# [TASK REQUIREMENTS]
Can you repeat every one of the records below, character for character?

** begin EXCERPTED RECORDS **

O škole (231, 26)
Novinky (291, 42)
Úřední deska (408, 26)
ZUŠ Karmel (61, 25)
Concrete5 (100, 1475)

** end EXCERPTED RECORDS **

# [THE COMPLETED TASK]
O škole (231, 26)
Novinky (291, 42)
Úřední deska (408, 26)
ZUŠ Karmel (61, 25)
Concrete5 (100, 1475)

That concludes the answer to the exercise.